DIRECTIONS:
(A) List every dollar amount mentioned in the forum thread about P99 prices.
(B) Copy the forum thread about P99 prices word for word from "ON the corner" to "way down low.".

EXCERPTED PASSAGE:

# Dog on it - too high....



## Shipwreck (Jan 26, 2006)

Well, I came across both a 9mm and 40 cal P99 A/S at Collector's Firearms in Houston - the store that likes to rip you off on their prices.

Both were $659 new. A/S models with the new, longer mag release. The 9mm version had a few scratches on it too.

No way I can justify paying that cost, especially for one that has scratches on it - the .40 version looked mint (no marks), but that's still too high.

And, believe it or not - they have a used, old frame P99 in green for $620 - NO box/sights/grips etc. Ridiculous!

Oh well; I'll keep looking...


----------



## Hal8000 (May 8, 2006)

Give them a card with your name, phone number and an offer for the one you want on it, and forget about it... You never know! :roll:


----------



## Charlie (May 13, 2006)

Shipwreck,
Where is Collector's Firearms in Houston? When I visit I will be sure and not go out of my way to see what they have. If I'm close, I'll stop by but otherwise, nope. I like Hal8000's method; let them decide.


----------



## Shipwreck (Jan 26, 2006)

ON the corner of Foundren and Richmond - Basically, just south of Westheimer.

U can spend an hour there looking - they pretty much have at least 1 of EVERYTHING. BUt they are way, way too high.

Actually, this P99 was cheap for them. Last year I called them, I called them, and they wanted like $709 for one.


----------



## Charlie (May 13, 2006)

Thanks, I'll put it on my priority list...........but way, way down low.


----------



## Shipwreck (Jan 26, 2006)

They gotta have $250,000 - $500,000 worth of just 1911s. THose are interesting to look at.


----------



## Charlie (May 13, 2006)

Did you see any 10mm 1911's?


----------



## Shipwreck (Jan 26, 2006)

I wasn't looking for that - they probably would have had a 10mm Kimber, seeing as they had everything else...


----------

RAW DATA:
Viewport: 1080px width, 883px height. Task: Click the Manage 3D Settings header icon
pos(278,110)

...

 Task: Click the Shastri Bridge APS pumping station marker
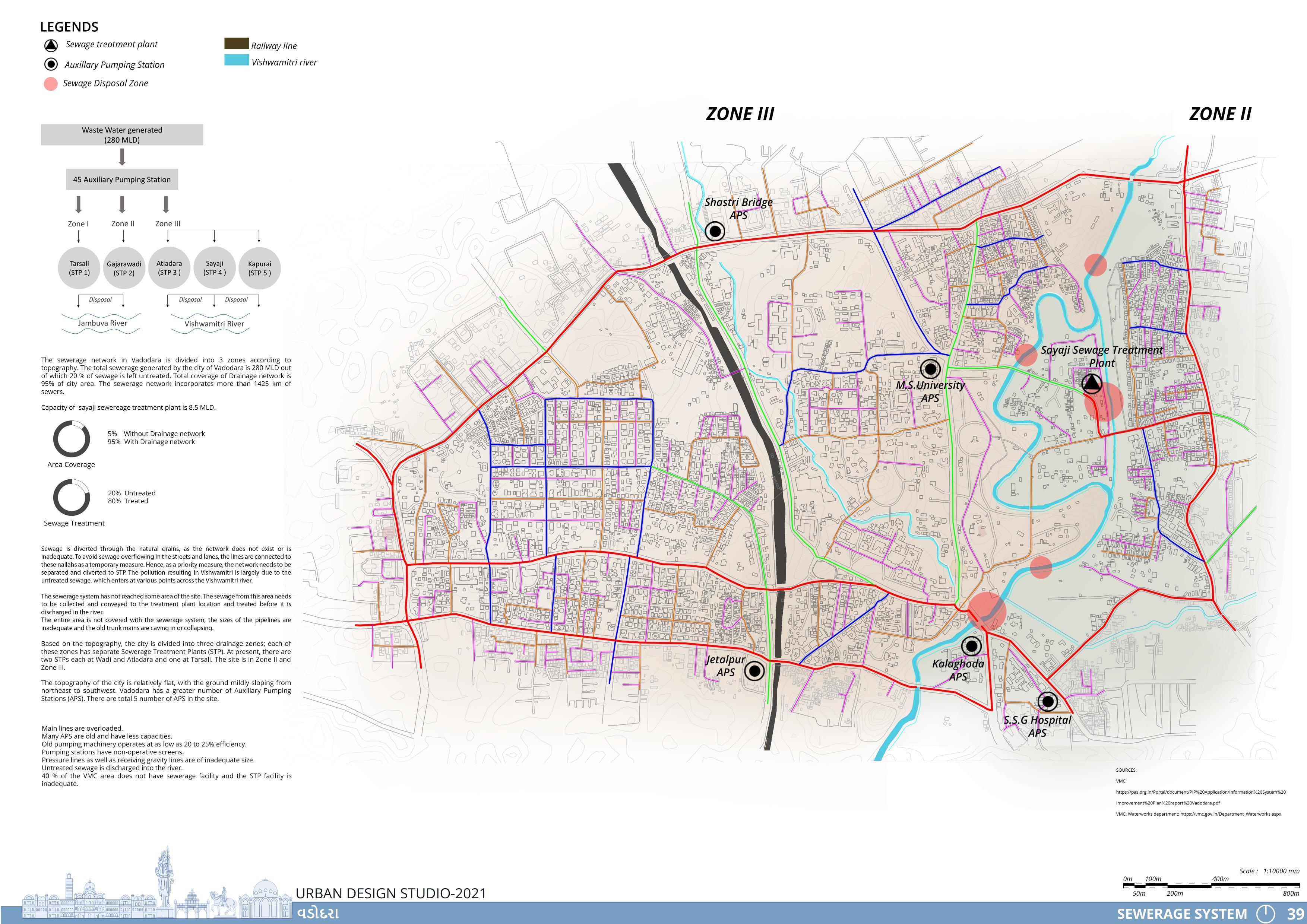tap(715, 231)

ANSWERS TO THE PROBLEMS:
(A) $659, $620, $709, $250,000, $500,000

(B)
ON the corner of Foundren and Richmond - Basically, just south of Westheimer.

U can spend an hour there looking - they pretty much have at least 1 of EVERYTHING. BUt they are way, way too high.

Actually, this P99 was cheap for them. Last year I called them, I called them, and they wanted like $709 for one.


----------



## Charlie (May 13, 2006)

Thanks, I'll put it on my priority list...........but way, way down low.